SAG OKs Ad Contract


HOLLYWOOD - The end is finally here -- now actors can put down their picket signs and go back to work.

Members of the Screen Actors Guild and the American Federation of Television & Radio Artists voted to ratify a new three-year contract, ending the guild’s longest strike in its history.

In the end, the two sides dropped their most extreme demands: The ad industry dropped its demand that actors give up pay-per-play for network residuals, and the unions dropped their demand that the industry give them pay-per-play for basic cable ads.

The unions, however, did get a substantial increase in the cable buyout. Under the old contract, actors got $1,014 for the unlimited use of their ads during each 13-week cable cycle. Effective immediately, that will go up to $1,390, up again to $1,706 a year from now and up to $2,460 in two years.

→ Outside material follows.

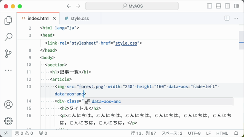The height and width of the screenshot is (137, 244).
Task: Click the MyAOS command center search box
Action: coord(132,6)
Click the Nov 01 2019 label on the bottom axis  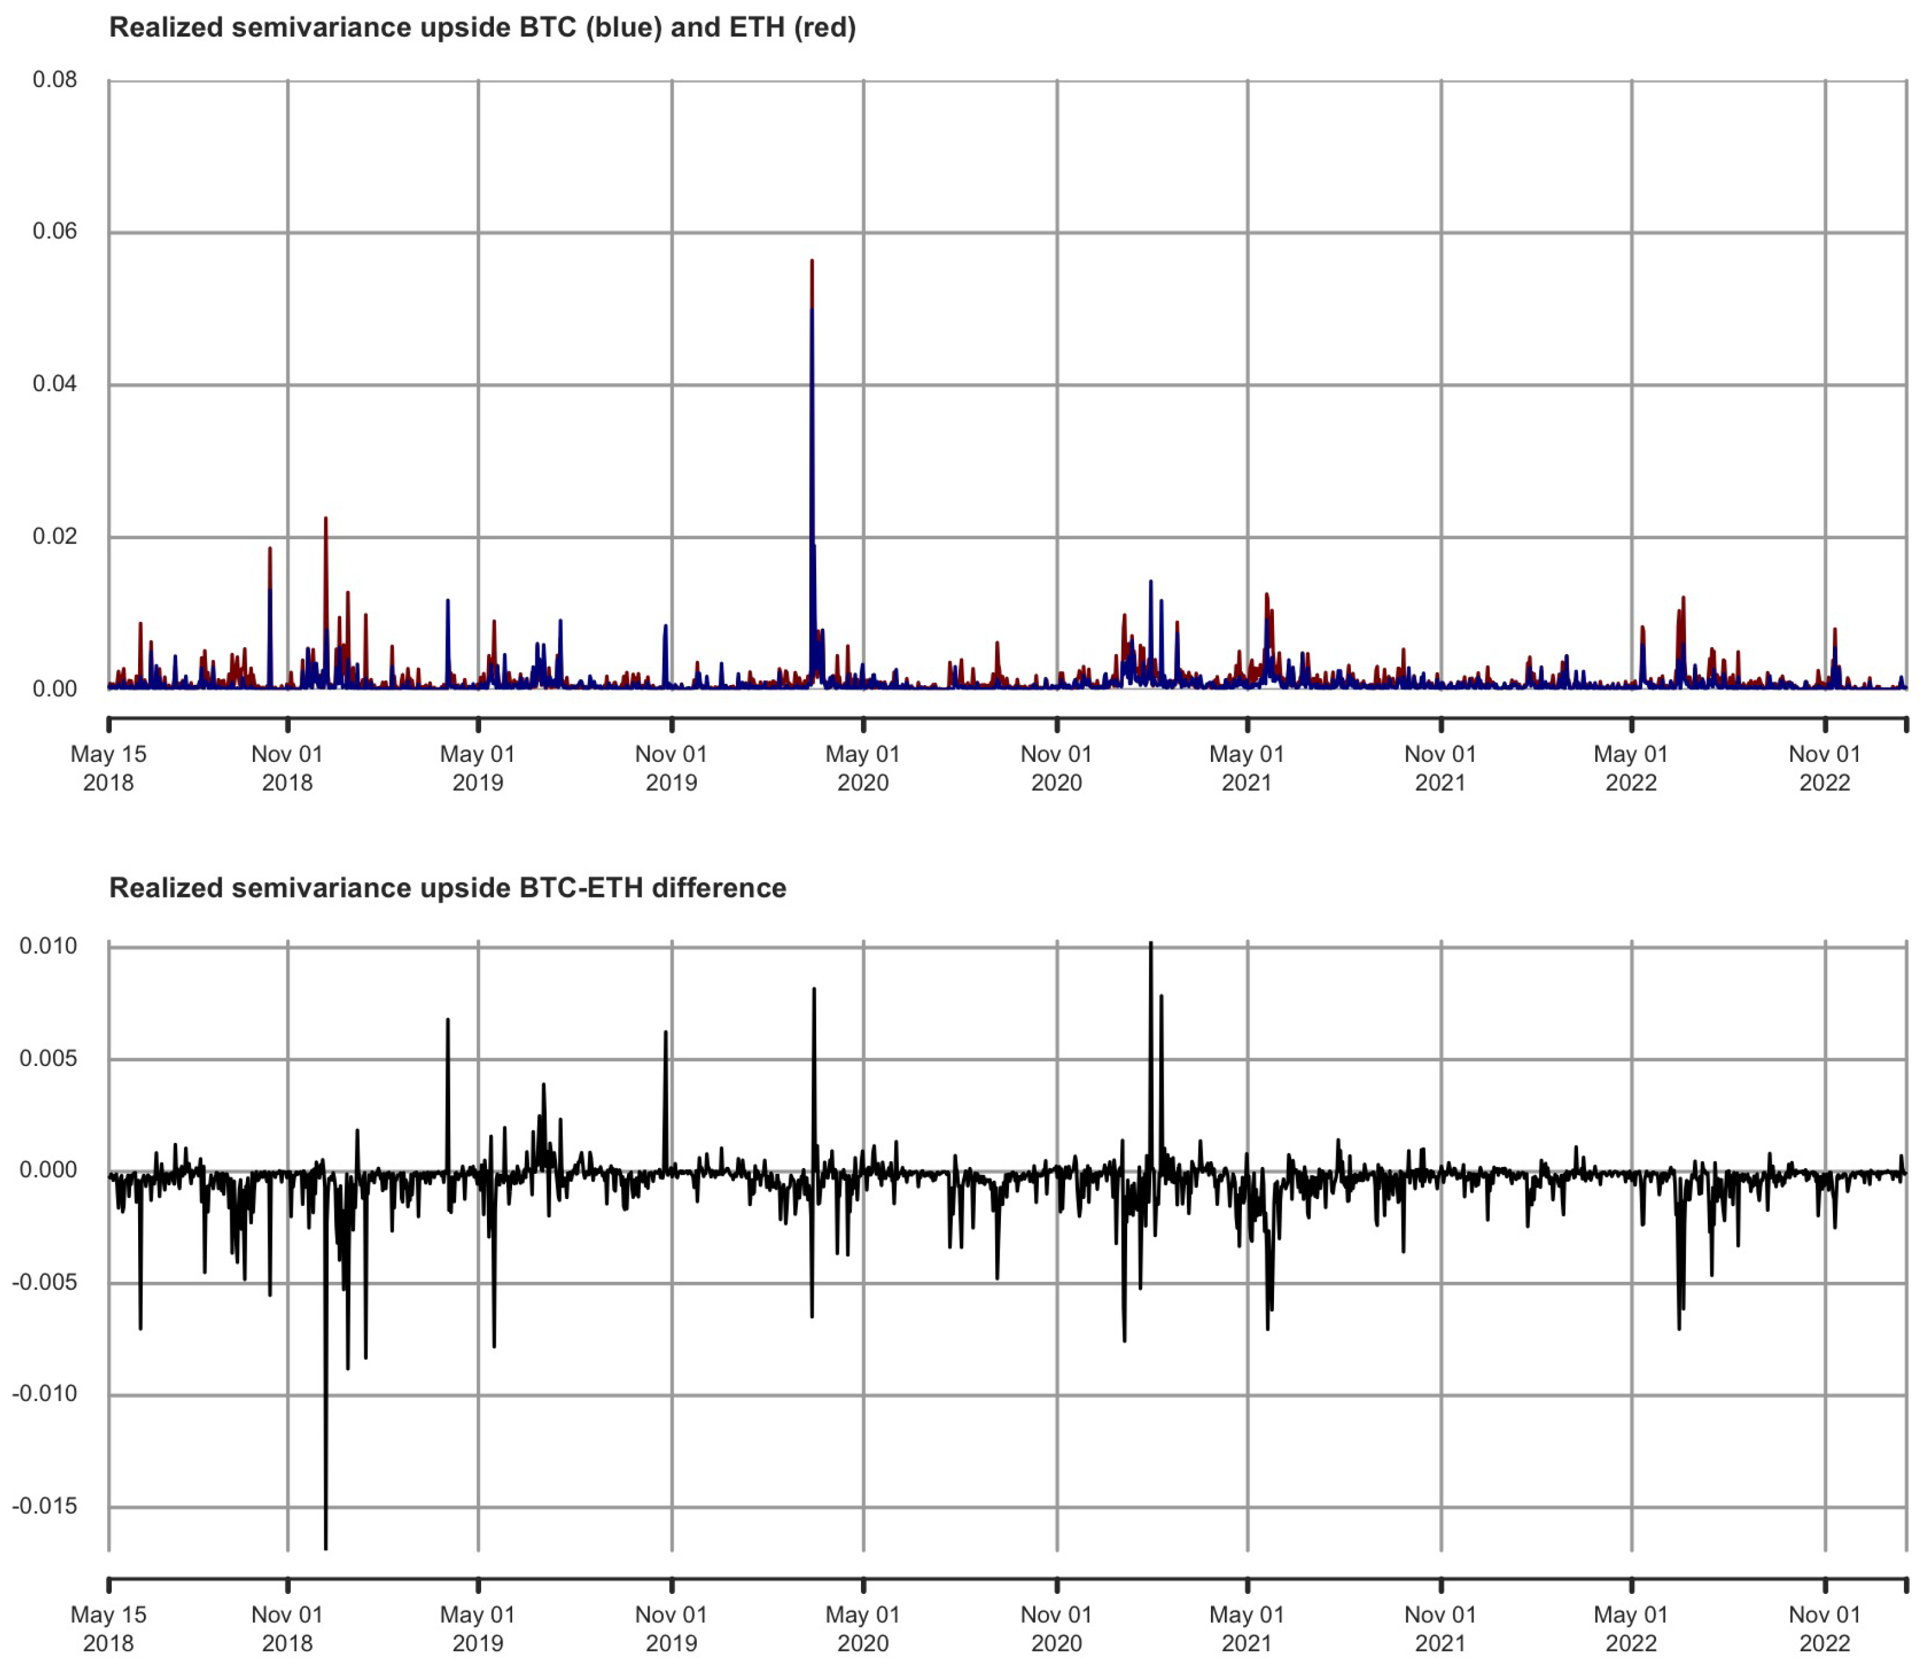point(670,1629)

After the end of the second year of the contract, actors' cable residuals will have increased by 143%.

The new commercials pact, which ended a six-month strike, was ratified in a 41,064-1,623 vote. Only 42,768 -- or 34% -- of the 124,724 ballots mailed to SAG and AFTRA members were returned.

Other highlights include a 4.4 percent increase in session fees, which brings principal on-camera performers' session fees up to $500. The unions also got improved payments for the reuse of commercials on Spanish-language programs, small pay raises for extras and a boost in employer contributions to the unions' pension and health plans.